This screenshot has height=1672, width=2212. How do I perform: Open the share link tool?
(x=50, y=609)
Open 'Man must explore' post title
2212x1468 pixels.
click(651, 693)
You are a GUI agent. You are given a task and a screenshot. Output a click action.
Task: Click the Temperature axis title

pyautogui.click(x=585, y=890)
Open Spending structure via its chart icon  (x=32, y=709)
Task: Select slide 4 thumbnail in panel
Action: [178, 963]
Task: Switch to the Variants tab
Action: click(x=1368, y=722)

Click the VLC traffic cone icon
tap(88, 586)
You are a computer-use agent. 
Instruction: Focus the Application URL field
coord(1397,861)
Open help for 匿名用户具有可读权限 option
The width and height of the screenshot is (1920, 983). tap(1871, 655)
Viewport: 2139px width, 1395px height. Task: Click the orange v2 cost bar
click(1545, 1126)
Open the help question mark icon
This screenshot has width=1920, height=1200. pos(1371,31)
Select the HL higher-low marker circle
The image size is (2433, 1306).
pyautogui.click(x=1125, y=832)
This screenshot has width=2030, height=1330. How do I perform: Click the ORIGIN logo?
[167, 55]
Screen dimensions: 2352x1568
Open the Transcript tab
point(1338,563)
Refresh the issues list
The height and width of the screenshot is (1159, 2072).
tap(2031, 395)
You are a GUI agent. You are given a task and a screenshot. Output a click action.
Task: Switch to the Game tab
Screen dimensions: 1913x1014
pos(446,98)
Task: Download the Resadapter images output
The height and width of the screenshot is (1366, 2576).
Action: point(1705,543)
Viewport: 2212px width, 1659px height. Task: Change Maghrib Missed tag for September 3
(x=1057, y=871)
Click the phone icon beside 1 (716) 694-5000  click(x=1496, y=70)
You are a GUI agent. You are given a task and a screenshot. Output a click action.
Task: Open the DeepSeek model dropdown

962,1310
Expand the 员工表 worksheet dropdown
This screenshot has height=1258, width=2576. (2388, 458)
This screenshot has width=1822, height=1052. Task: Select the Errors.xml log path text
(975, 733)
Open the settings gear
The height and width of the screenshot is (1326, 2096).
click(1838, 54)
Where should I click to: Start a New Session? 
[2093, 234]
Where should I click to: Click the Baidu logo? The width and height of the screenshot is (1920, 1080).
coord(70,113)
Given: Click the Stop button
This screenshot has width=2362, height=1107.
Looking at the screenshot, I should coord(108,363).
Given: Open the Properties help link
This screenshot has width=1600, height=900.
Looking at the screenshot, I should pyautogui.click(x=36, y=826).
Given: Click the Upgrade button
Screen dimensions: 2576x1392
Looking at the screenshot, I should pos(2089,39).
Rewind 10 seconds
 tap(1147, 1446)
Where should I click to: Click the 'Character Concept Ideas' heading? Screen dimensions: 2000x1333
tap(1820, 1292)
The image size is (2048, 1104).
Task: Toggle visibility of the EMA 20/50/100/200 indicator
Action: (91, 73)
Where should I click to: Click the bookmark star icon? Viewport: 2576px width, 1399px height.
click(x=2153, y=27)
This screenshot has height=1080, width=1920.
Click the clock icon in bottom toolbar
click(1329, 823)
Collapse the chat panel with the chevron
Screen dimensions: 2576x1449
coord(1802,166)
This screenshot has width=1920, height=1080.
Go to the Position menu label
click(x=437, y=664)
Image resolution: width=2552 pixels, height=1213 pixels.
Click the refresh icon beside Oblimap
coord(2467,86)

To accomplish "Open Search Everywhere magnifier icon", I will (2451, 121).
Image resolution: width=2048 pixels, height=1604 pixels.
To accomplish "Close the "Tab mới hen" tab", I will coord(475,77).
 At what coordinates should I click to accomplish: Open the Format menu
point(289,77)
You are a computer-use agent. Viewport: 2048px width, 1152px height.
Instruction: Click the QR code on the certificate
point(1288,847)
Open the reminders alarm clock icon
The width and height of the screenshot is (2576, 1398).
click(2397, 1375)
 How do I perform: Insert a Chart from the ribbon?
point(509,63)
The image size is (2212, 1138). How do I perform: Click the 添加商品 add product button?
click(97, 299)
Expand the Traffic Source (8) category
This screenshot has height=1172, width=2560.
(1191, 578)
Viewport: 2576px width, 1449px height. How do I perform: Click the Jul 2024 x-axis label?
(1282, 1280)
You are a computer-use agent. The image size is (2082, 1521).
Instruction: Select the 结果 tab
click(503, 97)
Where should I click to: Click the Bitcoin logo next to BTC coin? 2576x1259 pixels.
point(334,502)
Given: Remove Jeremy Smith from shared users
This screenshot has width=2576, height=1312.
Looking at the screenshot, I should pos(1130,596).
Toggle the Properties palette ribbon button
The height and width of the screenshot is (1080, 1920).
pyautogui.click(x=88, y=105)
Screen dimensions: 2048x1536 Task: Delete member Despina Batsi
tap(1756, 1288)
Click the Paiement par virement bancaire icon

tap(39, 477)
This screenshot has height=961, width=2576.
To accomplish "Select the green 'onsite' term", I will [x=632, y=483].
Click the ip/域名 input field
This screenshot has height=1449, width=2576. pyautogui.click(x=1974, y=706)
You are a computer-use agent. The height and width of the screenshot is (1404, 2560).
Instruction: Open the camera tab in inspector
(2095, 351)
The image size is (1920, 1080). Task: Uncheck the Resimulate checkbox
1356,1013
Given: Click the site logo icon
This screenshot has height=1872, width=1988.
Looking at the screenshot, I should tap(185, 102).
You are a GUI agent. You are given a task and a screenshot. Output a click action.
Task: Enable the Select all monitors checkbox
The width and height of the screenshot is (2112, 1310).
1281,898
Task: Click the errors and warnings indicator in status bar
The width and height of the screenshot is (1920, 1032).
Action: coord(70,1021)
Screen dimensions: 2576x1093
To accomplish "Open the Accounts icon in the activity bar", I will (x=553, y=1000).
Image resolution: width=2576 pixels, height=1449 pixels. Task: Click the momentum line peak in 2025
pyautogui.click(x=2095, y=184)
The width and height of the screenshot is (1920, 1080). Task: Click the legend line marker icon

------------------------------------------------

TRY IT:
Which lines in the data above hold the string "Properties"? Show each one.

OUTPUT OF THE EXERCISE:
Given: Open the Properties help link
Toggle the Properties palette ribbon button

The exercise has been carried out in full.